Israel, defendiendo a sus ciudadanos contra el terrorismo desde antes de su fundación como Estado, en 1948, ha matado a menos palestinos que Jordania y Siria en dos guerras mucho más cortas. El número relativamente bajo de muertes civiles causadas por las medidas de autodefensa israelíes durante los últimos 68 años sale muy bien parado respecto al número de muertes civiles en otros conflictos. Como explicó el coronel Richard Kemp, excomandante de las fuerzas británicas en Afganistán: “En ningún momento de la historia de la guerra ha habido un ejército que haya hecho más esfuerzos por reducir las muertes de civiles [que las Fuerzas de Defensa de Israel]”. Aunque Kemp se estaba refiriendo específicamente a las guerras en la Franja de Gaza –donde al parecer también pone el foco el programa de BLM–, su conclusión es aplicable a todas las que ha librado Israel.

La palabra genocidio alude al exterminio deliberado de una raza, como hizo la Alemania nazi con los judíos, los sinti y los romaníes, o los hutus con los tutsis en Ruanda. No se aplica a las muertes causadas por medidas de autodefensa tomadas para proteger del terrorismo a la ciudadanía. Acusar falsamente a Israel de “genocidio” –el peor crimen de todos, y el crimen cuya denominación fue acuñada para describir el asesinato sistemático de 6 millones de judíos– sí es antisemita.

Mientras BLM no elimine este libelo de sangre de su declaración y renuncie a él, ninguna persona decente –negra, blanca o de cualquier otro origen racial o étnico– debería tener nada que ver con él. Debemos seguir luchando contra los abusos policiales apoyando a otras organizaciones o creando unas nuevas. Pero no debemos convertirnos en cómplices de la promoción del antisemitismo sólo porque estemos de acuerdo con el resto del programa de BLM.

Apoyar a una organización o movimiento que promueve el antisemitismo porque también defiende buenas causas es iniciar el camino a la aceptación del racismo. Muchos grupos racistas también han promovido causas que merecen apoyarse. Los Panteras Negras tenían programas de desayuno para los niños de los centros urbanos, mientras defendían la violencia contra los blancos. Y el Ku Klux Klan organizaba campamentos de verano para familias de clase obrera, mientras defendía la violencia contra los negros.

Debe haber tolerancia cero ante el antisemitismo, con independencia de la raza, la religión, el sexo o la orientación sexual de los fanáticos que lo promuevan, lo practiquen o sean cómplices de él. Estar en el lado correcto del problema racial no le da a uno licencia para estar en el lado incorrecto del más antiguo fanatismo.

Tolerar a BLM su fanatismo antijudío sería participar del racismo. El antisemitismo negro es tan inexcusable como el antisemitismo blanco o el racismo blanco. No puede haber una doble moral en lo que respecta al fanatismo.
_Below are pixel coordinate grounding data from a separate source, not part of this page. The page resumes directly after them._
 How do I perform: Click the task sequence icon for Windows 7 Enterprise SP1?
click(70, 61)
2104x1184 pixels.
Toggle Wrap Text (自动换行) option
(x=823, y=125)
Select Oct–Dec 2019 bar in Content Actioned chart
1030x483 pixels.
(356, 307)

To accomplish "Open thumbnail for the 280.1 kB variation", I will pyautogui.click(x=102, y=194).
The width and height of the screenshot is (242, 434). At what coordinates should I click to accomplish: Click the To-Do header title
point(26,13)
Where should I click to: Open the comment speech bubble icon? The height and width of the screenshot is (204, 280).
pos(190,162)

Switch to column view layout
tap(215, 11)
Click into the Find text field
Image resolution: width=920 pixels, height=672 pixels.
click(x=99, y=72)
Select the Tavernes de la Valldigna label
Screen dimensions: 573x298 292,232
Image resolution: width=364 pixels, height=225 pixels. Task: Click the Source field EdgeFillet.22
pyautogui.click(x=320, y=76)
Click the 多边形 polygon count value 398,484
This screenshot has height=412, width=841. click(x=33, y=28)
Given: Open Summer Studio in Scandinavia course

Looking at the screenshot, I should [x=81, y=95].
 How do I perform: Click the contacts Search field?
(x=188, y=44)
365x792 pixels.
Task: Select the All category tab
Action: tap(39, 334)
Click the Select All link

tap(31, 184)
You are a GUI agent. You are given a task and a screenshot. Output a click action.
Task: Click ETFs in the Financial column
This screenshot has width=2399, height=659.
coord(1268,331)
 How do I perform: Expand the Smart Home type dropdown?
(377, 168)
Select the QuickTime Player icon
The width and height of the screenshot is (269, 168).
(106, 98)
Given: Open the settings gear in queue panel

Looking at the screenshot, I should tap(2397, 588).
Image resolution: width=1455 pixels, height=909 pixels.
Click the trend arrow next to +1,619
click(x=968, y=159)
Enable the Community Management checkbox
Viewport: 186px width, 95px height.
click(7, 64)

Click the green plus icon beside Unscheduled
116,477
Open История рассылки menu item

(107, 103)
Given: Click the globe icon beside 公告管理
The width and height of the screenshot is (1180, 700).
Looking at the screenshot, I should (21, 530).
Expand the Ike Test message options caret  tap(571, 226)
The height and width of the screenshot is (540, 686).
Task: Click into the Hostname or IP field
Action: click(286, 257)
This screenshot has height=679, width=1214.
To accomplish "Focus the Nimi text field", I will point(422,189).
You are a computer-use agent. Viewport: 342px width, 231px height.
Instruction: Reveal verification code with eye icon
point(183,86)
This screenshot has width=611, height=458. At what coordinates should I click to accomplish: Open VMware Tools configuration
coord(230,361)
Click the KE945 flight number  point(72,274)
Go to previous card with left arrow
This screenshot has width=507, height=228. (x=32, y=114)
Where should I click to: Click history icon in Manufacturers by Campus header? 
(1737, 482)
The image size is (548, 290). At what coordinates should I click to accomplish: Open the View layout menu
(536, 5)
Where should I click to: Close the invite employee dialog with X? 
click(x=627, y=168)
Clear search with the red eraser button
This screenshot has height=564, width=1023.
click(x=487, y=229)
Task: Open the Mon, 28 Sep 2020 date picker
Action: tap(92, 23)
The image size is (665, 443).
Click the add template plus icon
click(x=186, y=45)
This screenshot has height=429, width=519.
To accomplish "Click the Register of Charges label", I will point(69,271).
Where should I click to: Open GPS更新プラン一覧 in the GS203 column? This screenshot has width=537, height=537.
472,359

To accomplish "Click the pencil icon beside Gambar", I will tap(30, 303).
Escribo esta columna afligido y enfadado. Afligido porque defiendo los objetivos del movimiento BLM –he participado durante mucho tiempo en iniciativas para sacar a la luz y prevenir los abusos policiales–, y me preocupa que esta declaración aborrecible y divisiva pueda destruir su credibilidad respecto a los abusos policiales en EEUU promoviendo deliberadamente mentiras sobre Israel. También aleja a los judíos y a otros seguidores que podrían ayudarles a conseguir sus objetivos aquí en casa, como han hecho históricamente muchos individuos apoyando activamente todos los aspectos del movimiento por los derechos civiles.

Y escribo enfadado porque nunca hay excusa para el fanatismo y para promover libelos de sangre contra el pueblo judío y su Estado. Debe parar. Y exigir una condena a todos los que lo practiquen.

Black Lives Matter debería anular las partes de la declaración que acusan falsamente a Israel de genocidio y apartheid. Si no lo hace, correrá el riesgo de acabar en el basurero de la historia, junto a otros grupos fanáticos que han sido desacreditados.

Sería muy triste que la buena labor realizada por BLM descarrilara ahora por la mendaz e irrelevante acusación de “genocidio” y “apartheid” contra una democracia extranjera: Israel.